__PROBLEM__. Repeat the lines of the listing below verbatim, starting with the line that contains "How do I perform: Tap the back arrow icon?" and ending after the line that contains "pos(1095,290)".

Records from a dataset
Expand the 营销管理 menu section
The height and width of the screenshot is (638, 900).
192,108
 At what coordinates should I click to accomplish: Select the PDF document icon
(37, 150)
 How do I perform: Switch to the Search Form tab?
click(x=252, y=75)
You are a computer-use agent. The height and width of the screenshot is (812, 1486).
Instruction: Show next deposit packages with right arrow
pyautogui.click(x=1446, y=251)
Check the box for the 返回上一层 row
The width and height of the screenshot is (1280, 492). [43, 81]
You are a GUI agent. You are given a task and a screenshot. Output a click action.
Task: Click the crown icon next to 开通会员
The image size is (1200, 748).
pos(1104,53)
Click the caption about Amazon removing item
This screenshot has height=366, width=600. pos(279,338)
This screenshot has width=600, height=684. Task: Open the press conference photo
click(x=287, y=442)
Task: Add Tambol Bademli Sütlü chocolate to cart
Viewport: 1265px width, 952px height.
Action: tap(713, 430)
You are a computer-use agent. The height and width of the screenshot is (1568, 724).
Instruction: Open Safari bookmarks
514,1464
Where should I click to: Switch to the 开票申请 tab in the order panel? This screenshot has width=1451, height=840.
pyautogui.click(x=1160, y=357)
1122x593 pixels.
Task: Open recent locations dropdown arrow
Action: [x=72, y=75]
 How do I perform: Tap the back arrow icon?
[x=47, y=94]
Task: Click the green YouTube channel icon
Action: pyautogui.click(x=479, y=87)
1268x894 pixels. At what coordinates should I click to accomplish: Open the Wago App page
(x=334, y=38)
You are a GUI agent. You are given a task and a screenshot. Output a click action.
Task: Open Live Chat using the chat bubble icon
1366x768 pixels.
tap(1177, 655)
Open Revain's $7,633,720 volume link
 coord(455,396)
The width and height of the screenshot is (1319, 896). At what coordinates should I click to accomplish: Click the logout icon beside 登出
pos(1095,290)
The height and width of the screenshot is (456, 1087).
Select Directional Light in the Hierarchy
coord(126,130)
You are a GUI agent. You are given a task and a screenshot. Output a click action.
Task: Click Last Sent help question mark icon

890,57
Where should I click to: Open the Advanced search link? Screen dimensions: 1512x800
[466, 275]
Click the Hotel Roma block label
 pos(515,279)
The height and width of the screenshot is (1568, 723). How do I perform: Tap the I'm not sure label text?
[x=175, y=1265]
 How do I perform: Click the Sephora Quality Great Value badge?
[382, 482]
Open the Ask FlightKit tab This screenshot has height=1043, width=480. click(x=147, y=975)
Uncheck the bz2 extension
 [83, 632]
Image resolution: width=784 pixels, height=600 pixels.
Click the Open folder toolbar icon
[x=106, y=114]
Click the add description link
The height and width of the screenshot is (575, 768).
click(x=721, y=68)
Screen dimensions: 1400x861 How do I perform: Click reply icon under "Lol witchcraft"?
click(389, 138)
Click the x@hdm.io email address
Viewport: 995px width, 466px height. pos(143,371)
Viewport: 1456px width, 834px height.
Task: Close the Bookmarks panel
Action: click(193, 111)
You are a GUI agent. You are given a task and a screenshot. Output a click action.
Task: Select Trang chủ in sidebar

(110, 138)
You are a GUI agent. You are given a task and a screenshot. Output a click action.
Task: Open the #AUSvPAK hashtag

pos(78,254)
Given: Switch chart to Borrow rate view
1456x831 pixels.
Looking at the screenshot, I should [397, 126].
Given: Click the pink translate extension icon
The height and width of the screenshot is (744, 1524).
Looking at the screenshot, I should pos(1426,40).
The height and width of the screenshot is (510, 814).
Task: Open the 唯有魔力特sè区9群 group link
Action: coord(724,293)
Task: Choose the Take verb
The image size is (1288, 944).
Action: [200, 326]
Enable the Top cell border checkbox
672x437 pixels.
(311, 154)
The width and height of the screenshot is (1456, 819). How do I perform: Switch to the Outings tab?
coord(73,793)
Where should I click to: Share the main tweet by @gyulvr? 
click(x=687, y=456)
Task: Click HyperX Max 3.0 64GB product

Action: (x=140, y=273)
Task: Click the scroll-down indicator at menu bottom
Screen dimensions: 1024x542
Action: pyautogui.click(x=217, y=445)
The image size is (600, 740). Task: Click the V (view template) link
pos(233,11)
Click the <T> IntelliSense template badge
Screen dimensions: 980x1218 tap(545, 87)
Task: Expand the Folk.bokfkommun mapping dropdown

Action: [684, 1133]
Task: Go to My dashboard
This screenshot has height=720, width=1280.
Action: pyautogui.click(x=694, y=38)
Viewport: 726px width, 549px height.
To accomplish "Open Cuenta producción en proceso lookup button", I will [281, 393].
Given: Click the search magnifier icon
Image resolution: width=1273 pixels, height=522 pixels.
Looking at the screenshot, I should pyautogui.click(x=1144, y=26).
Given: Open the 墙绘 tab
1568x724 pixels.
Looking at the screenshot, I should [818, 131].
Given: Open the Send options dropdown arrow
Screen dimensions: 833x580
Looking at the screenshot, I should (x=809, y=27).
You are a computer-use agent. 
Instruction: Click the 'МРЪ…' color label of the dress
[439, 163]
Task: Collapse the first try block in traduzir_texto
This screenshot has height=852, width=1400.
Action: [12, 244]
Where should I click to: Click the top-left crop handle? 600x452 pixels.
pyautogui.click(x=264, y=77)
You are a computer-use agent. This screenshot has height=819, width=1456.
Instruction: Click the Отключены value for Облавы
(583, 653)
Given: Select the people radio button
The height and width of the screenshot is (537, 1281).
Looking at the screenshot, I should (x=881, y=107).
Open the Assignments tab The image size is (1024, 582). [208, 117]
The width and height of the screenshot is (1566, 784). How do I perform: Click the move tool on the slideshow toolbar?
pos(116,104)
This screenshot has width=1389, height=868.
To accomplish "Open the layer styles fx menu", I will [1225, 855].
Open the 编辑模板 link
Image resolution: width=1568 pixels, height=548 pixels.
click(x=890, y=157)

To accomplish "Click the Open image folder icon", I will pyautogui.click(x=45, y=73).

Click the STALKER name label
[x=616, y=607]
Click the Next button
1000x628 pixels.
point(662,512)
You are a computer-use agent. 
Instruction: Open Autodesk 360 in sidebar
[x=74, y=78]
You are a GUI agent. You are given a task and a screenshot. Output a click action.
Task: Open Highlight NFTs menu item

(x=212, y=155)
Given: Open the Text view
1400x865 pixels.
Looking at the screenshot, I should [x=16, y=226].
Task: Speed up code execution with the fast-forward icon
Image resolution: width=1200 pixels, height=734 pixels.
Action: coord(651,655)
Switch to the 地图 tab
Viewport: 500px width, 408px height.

__SOLVED PROBLEM__.
 How do I perform: Tap the back arrow icon?
[x=47, y=94]
Task: Click the green YouTube channel icon
Action: pyautogui.click(x=479, y=87)
1268x894 pixels. At what coordinates should I click to accomplish: Open the Wago App page
(x=334, y=38)
You are a GUI agent. You are given a task and a screenshot. Output a click action.
Task: Open Live Chat using the chat bubble icon
1366x768 pixels.
tap(1177, 655)
Open Revain's $7,633,720 volume link
 coord(455,396)
The width and height of the screenshot is (1319, 896). At what coordinates should I click to accomplish: Click the logout icon beside 登出
pos(1095,290)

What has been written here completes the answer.